Sadly, for much of the first two quarters of the season, it feels like Yukino is sidelined to favor scenes with Yui. This is likely due to a combination of Yui’s arc being more complicated than Yukino’s as well as the bias of the show’s staff towards Yui. With that said, the romantic moments between Hachiman and Yukino are some of the best scenes in the whole show. My Teen Romantic Comedy SNAFU Climax made me love their relationship, while simultaneously filling me with sadness and sympathy for Yui.
This dramatic and layered writing is not limited to the main three characters either. The secondary cast, particularly Iroha, Saki Kawasaki and Hayato Hayama, receive some surprisingly fantastic character development. Each of them have a dramatic effect on Hachiman’s character and without them, the ending likely would not have played out the way it did.
Much of this characterization is due to the amazing voice acting. The main three members of the Japanese voice cast, Takuya Eguchi, Saori Hayami and Nao Toyama, were fantastic as their respective characters. However, as I mentioned in my last article about OreGairu, I often missed the subtext of the show when watching in Japanese with English subtitles. This led me to watch Sentai Filmworks’ English dub for the show, which, while not the same as the original broadcast, is still an incredible feat that it was able to make me cry as much as it did.
The entire voice cast for the English dub is fantastic. Despite most of them being new to English dubbing at the time the first season was dubbed, the cast manages to bring out so much emotion with their performances. Adam Gibbs (Hachiman), Cat Thomas (Yui) and Melissa Molano (Yukino) do a brilliant job bringing these characters to life in English. Cat Thomas particularly brought me to tears multiple times during her emotional scenes as Yui, even upon re-watch. Other standout members of the cast are Luci Christian as Iroha, Teresa Zimmerman as Saki Kawasaki, Scott Gibbs as Hayato Hayama, Heidi Hinkel as Shizuka Hiratsuka and Mike Haimoto as Tamanawa. The automated dialogue replacement (ADR) direction and script writing were on point this season, with director John Swasey and writer Marta Bechtol pulling a true miracle with the rap-battle between Hachiman and Tamanawa in episode seven.

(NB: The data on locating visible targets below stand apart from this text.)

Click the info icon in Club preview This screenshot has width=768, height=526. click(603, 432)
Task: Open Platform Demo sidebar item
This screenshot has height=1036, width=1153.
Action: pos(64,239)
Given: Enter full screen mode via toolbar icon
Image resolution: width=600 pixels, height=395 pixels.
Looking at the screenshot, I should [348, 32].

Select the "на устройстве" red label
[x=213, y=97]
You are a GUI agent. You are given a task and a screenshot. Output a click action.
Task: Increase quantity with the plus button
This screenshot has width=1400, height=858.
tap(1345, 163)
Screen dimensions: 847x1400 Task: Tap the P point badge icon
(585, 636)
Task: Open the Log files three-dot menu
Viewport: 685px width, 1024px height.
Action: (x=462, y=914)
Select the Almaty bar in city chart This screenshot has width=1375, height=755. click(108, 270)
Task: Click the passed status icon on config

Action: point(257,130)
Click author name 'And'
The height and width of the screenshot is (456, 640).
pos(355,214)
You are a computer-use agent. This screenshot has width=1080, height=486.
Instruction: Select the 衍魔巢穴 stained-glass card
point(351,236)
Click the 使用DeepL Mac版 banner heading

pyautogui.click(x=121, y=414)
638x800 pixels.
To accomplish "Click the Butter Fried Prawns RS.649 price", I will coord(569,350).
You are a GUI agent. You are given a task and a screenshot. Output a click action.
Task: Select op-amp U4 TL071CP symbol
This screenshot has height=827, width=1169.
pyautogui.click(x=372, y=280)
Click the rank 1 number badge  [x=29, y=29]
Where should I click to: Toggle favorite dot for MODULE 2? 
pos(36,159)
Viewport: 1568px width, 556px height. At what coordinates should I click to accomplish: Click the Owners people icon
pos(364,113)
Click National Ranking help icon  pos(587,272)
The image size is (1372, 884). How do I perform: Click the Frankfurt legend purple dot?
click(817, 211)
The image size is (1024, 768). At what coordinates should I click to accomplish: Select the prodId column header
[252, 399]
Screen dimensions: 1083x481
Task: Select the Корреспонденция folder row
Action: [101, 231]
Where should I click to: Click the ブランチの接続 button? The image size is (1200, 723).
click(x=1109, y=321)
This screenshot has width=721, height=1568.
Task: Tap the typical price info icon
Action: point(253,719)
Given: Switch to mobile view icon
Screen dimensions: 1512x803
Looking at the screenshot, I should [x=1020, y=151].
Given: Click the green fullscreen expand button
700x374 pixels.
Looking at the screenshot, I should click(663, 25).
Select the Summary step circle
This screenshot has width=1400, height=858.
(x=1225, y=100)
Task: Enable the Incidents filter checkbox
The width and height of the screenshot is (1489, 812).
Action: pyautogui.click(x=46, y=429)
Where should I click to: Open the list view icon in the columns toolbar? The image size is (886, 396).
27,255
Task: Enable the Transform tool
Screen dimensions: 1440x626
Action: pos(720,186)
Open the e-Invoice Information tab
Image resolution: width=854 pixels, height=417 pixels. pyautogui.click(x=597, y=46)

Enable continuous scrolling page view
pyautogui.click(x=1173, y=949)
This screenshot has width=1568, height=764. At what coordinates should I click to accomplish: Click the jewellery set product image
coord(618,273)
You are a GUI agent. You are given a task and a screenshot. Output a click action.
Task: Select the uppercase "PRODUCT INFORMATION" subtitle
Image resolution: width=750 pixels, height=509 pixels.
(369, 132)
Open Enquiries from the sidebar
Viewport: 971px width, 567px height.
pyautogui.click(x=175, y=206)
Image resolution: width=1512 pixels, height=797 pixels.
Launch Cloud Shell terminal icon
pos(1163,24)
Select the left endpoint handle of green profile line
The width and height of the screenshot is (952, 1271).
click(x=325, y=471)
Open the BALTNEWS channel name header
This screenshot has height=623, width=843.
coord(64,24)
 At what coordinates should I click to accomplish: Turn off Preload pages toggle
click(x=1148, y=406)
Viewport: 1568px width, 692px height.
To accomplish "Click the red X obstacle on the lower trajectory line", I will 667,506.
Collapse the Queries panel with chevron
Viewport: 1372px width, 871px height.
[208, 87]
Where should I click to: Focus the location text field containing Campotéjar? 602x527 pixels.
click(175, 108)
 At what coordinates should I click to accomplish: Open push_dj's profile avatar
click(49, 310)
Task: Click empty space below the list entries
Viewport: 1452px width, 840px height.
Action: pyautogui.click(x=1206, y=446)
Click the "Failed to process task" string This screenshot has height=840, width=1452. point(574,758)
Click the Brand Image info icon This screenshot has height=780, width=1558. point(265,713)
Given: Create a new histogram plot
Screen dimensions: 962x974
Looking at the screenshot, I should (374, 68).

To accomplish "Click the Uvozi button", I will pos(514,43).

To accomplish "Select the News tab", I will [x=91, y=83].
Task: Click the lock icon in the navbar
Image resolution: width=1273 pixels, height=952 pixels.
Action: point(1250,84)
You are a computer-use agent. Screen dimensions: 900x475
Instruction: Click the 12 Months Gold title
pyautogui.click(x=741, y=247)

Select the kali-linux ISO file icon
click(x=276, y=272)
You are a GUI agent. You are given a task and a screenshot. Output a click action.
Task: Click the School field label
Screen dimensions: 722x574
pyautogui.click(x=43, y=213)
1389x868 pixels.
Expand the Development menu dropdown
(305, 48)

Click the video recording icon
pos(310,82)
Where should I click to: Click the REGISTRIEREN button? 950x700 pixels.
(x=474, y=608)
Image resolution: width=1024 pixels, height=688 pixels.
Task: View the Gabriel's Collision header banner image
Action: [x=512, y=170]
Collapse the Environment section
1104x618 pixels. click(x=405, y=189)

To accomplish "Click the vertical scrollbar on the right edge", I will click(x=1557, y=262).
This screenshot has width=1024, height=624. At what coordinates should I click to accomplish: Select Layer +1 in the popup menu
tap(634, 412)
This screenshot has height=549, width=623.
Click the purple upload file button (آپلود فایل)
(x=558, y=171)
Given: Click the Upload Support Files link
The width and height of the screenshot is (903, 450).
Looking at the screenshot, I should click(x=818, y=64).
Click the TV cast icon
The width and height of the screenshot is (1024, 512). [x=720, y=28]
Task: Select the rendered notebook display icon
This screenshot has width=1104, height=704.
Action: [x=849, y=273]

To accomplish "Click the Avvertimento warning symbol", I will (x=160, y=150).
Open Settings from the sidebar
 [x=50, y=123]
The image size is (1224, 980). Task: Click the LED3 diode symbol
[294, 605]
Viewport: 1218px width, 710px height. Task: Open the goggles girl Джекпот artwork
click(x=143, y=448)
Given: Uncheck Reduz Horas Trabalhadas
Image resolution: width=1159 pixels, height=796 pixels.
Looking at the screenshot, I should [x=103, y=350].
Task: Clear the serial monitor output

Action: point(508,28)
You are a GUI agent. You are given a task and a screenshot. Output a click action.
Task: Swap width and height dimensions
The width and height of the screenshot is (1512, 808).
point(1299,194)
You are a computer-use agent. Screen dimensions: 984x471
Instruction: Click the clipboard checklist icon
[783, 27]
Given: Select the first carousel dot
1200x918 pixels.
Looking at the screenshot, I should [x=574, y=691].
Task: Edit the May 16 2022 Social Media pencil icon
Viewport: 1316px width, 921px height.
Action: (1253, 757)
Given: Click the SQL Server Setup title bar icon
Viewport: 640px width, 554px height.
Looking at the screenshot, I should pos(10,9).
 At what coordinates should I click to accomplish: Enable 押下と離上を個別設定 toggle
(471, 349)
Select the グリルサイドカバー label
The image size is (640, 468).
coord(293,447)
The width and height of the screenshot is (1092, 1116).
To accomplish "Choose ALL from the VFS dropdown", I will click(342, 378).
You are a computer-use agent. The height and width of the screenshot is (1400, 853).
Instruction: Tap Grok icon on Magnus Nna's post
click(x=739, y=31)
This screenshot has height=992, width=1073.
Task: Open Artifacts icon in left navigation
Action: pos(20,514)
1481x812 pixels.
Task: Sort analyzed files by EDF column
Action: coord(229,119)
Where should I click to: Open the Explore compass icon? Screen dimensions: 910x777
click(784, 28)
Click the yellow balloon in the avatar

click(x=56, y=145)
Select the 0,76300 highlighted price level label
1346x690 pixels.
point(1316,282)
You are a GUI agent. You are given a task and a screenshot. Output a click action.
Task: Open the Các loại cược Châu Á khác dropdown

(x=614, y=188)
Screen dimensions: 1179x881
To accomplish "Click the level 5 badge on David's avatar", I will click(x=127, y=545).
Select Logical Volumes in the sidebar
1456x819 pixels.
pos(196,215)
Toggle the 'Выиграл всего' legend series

With that said, the English dub had one glaring issue and that was the home recording studios. Due to the pandemic, the entirety of the third season’s dub was recorded in home studios, causing some of the audio engineering to be a little lacking compared to previous seasons. This is most obvious in Cat Thomas’s voice, as her voice for Yuigahama is obviously different than it was for the first two seasons. I’m hoping this is fixed for the Blu-ray release, but this is only a minor complaint and it did not noticeably affect my enjoyment of the English dub.
The animation and art direction from Studio feel was breathtaking once again. There were some moments such as the prom photoshoot that felt a little cheap, reminding me just how spoiled I am by shows like Mob Psycho 100 and Fruits Basket (2019). However, feel more than made up for it with the dynamic and intricate hand animation used throughout later episodes of the season, particularly during that rap-battle I mentioned earlier.
Overall, the final season of My Teen Romantic Comedy SNAFU was a real tear-jerker with a fulfilling ending. While not perfect, the English dub made me feel many emotions that will stick with me for a long time. I’m sad to see the show go, but I am grateful for the emotional journey it took me on.